Las modalidades de funcionamiento resultan variopintas como sus educandos: internos, seminternos y externos. “Son 34 niños de zonas rurales los que se albergan. Desde temprana edad salen del seno familiar y tratamos de que la escuela se acerque lo más posible al hogar, en cuanto a atención, diversión y afecto”, comenta Pedro Figueroa Valdés, director hace más de 15 años en la institución docente, la cual ha asegurado una fecunda cosecha humana.

ALFARERA DE VIRTUD

“Cada día veo lo que aprende mi hijo; desde las asignaturas hasta cómo expresarse, ser independiente, cortés, solidario, responsable y laborioso”, cuenta una madre impresionada con la obra escolar.

“Atendemos los sembrados. Solo esforzándonos podemos tener alimentos en la escuela”, confiesa Adionis, de sexto grado.

“Somos potencia en el autoabastecimiento, Referencia Nacional en la esfera agroindustrial. Cultivamos, entre otras cosas, yuca, boniato y calabaza. Así se educa una conciencia de productores desde la infancia y se incita al amor por la naturaleza, ideas del Apóstol que guían nuestra función”, añade el director.

“El bosque vuelve al hombre a la razón (…)”, verbo del Maestro que rige la faena educativa del centro, donde 180 escolares aprenden lecciones de toda índole y la principal es la del cultivo del talento: “La inteligencia da bondad, justicia y hermosura; como un ala, levanta el espíritu (…)”. Este pensamiento del Héroe Nacional ha encontrado materialización en los movimientos de concursantes, círculos de interés y eventos científicos, así como en los indicadores de promoción (98.8 por ciento) y asistencia (99 por ciento).

“Trabajamos con los niños de manera diferenciada, según las particularidades de cada uno. Los estimulamos con el reconocimiento colectivo y la motivación de la clase. Nos apoyamos en los software educativos y los medios audiovisuales. Las horas diarias frente al pizarrón han tenido su recompensa en el vencimiento de los contenidos”, resalta Yoslaine Medina, maestra del centro, declarado como el que más avanza en aprendizaje a nivel municipal.
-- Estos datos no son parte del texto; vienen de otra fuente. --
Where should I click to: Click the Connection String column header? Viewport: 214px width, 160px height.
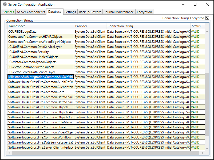click(148, 26)
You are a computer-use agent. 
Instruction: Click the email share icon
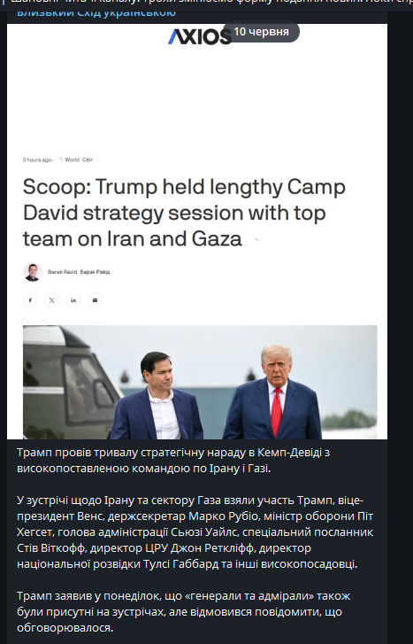(96, 300)
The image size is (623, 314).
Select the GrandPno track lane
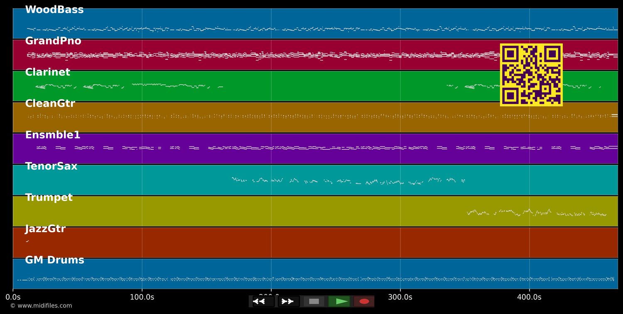(52, 41)
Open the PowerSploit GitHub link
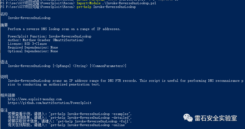The height and width of the screenshot is (129, 245). click(x=50, y=103)
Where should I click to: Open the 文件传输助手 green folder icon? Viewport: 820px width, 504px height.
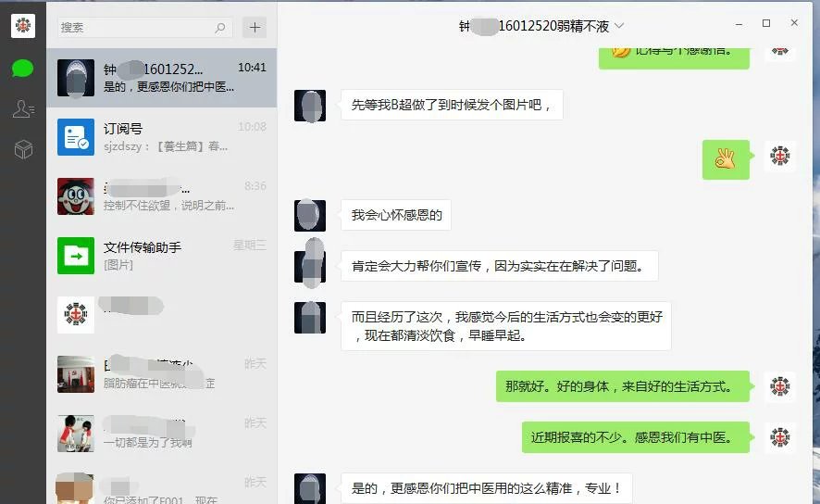(x=76, y=256)
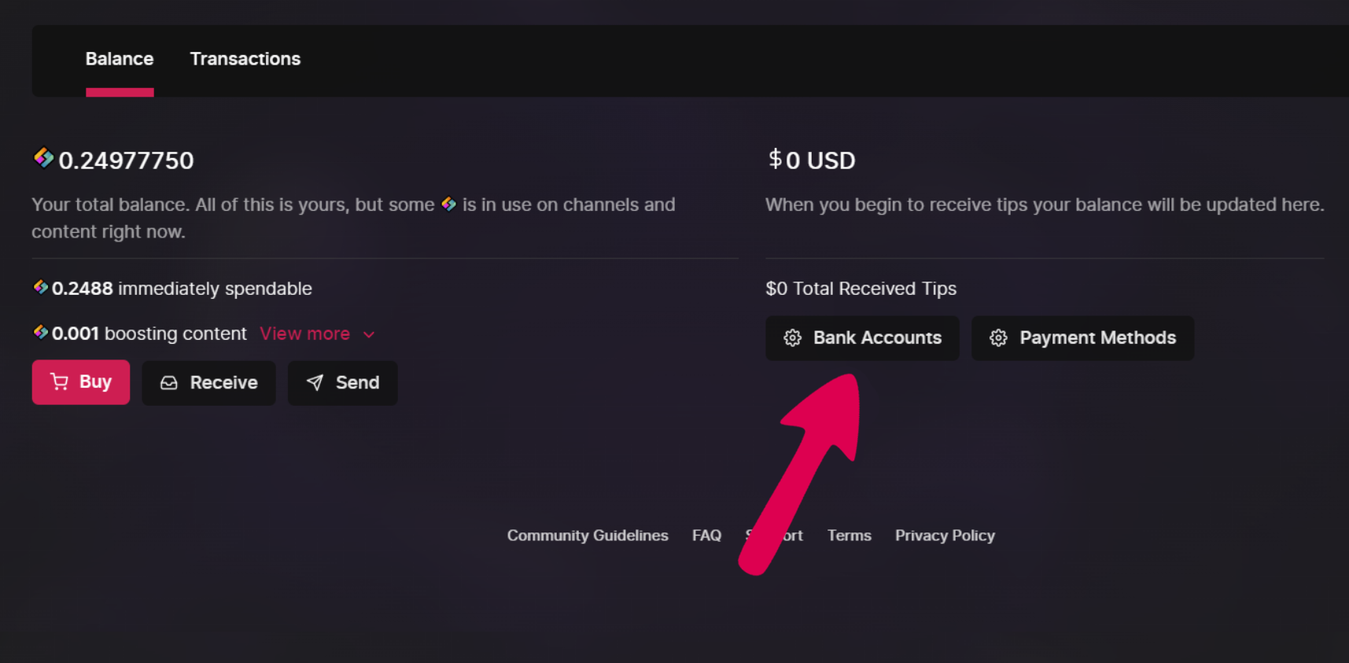Open the Privacy Policy footer link

pyautogui.click(x=945, y=536)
No por mera oficialidad emerge el reconocimiento de Colectivo Martiano. Alrededor de una treintena de hombres y mujeres practican la enseñanza. De ellos, una decena son licenciados, cinco másteres y seis estudiantes de la universidad pedagógica. Asimismo, los 18 trabajadores no docentes aportan el granito del ejemplo y del arte para inyectar educación martiana.

SER ARTE ENTRE LAS ARTES

La primaria José Julián Martí Pérez de La Ferrolana sobresale como escuela más integral del territorio sierpense.“La música es el hombre escapado de sí mismo”, “Arte es huir de lo mezquino, y afincarse en lo grande”, “El arte, como la sal a los alimentos, preserva a las naciones”, cavilaciones del más universal cubano concretadas en los talleres de apreciación, creación e interdisciplinarios que tienen lugar en las diferentes aulas especializadas. El proyecto artístico Meñique es una suerte de camino hecho con el andar de instructores de arte.

“Los aplausos me hacen feliz”, “El teatro, la danza, la música o la pintura dan la posibilidad de expresarnos, de llevar mensajes a otros niños de Natividad, San Carlos y lugares más alejados”, “Me gustó mucho el intercambio con la compañía Enanito Verde de La Habana”, cuentan Yadira, Jorge y Manuel Alejandro, en ese orden.

“Fundamos este proyecto comunitario hace cinco años. Hoy somos reconocidos por el Centro Nacional de Casas de Cultura, la Casa de Cultura de La Sierpe y la Brigada José Martí de Instructores de Arte”, indica Marcel Guerra, de la especialidad de Artes Plásticas.

El cambio del entorno visual y la formación del gusto estético componen la enseñanza artística que obliga a crecer y no solo a los estudiantes, sino también al colectivo pedagógico y a la comunidad.

A la par, la actividad deportiva es reconocida por la Escuela de Iniciación Deportiva (EIDE) al ingresar cinco alumnos en cada curso. Estas conquistas del centro estudiantil han merecido los lauros de Reparador de Sueños, Moneda 50 Aniversario de la UJC, Colectivo Moncadista, Vanguardia Nacional durante 10 años sucesivos y el de saberse trascendente para el Consejo Popular.